Recruitment Fraud
The impersonation of legitimate employers or recruiters to deceive job-seekers into paying fees, surrendering personal data, or becoming unwitting mules.
Also known as: fake job offer, employment scam, job offer fraud
Last reviewed: 10 June 2026
Recruitment fraud encompasses any scheme in which a bad actor falsely presents a job opportunity to exploit the victim. Common forms include fake job postings on genuine job boards, spoofed recruiter emails, and fabricated offer letters carrying the logos of real companies.
Victims may be asked to pay for training materials, background checks, visa processing, or equipment before starting work. In some variants no money is directly extorted; instead the 'job' itself is the mechanism for harm — the victim is instructed to receive and forward funds or packages, making them an unwitting mule.

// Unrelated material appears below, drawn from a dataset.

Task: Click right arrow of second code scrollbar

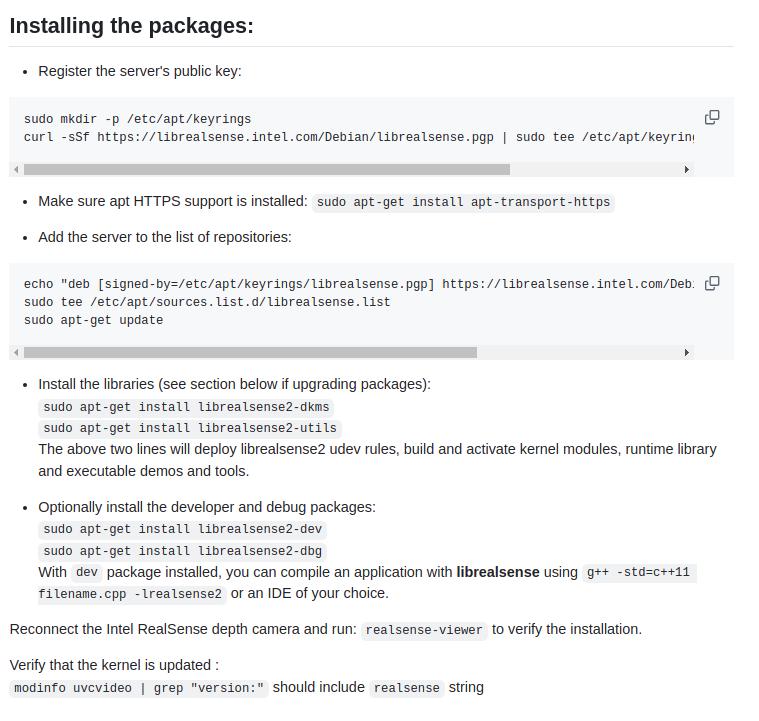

Recruitment fraud causes both financial and reputational harm. Victims who forward money as part of a fake job may face criminal liability. Protecting against it requires verifying any offer directly through an employer's official website and never paying upfront for employment.
Examples
- A counterfeit offer letter from a Fortune 500 company asks for a $150 background-check fee to be paid to a personal Venmo account.
- An 'HR manager' on LinkedIn sends an official-looking contract then asks the victim to receive client payments and deduct a 'commission' before forwarding.